For humility you have the bracken, the hyssop, the knotweed, and the violet, which, says Peter of Capua, is, by that same token, emblematical of Christ." "And likewise, according to Saint Melito, of the Confessors; or, according to Saint Mechtildis, of widows," added the Abbe Gevresin.
"For indifference to the things of this world we find the lichen symbolizing solitude; for chastity, the orange-flower and the lily; for charity, the water-lily, the rose, and the saffron flower--so say Raban Maur and the Anonymous monk of Clairvaux; for temperance, the lettuce, which also stands for fasting; for meekness, mignonette; for watchfulness, the elder, signifying zeal; and thyme, which, with its sharp, pungent aroma, symbolizes activity.
"You may dispense with the sins, which have no place in the precincts of Our Lady, and lay out your plots with the devout flowers." "How is that to be done ?" asked the Abbe Gevresin.
"Why," said Durtal, "there are two plans.
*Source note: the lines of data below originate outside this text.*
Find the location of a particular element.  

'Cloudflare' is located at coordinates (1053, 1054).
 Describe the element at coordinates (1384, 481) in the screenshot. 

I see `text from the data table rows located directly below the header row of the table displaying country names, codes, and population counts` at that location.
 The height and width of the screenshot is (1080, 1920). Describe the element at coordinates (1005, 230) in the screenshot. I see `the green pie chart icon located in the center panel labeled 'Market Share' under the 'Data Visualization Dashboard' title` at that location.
One would be to sketch the plan of a real church and supply the place of its statues with plants, which would be the better way from the point of view of art; or else to compose a whole sanctuary with trees and shrubs." He rose, and went to pick up a stick that was lying in the field.
"There," said he, tracing the cruciform outline of a church on the ground, "there you have the plan of our cathedral.

Supposing now we build it, beginning at the end, the apse; there we naturally place the Lady chapel, as we find it in most cathedrals.
"Plants emblematic of Our Lady's attributes are abundant." "The mystical rose of the Litanies!" exclaimed Madame Bavoil.
"H'm!" said Durtal; "the rose has been much bedraggled.

Not only was it the erotic blossom of Paganism, but in the Middle Ages Jews and prostitutes were compelled in many places to wear a rose as a distinctive mark of infamy." "True," said the Abbe Plomb, "and yet Peter of Capua uses it, with an interpretation of love and charity, to figure the Virgin; Saint Mechtildis, again, says that roses are symbolical of martyrs, and in another passage of her work on 'Specific Grace,' she compares this flower to the virtue of patience." "Walafrid Strabo, in his '_Hortulus_,' also speaks of the rose as the blood of the martyred saints," the Abbe Gevresin murmured.
"'_Rosae martyres, rubore sanguinis_,' according to the key of Saint Melito," the other priest added, in confirmation.
"We will admit that shrub," cried Durtal.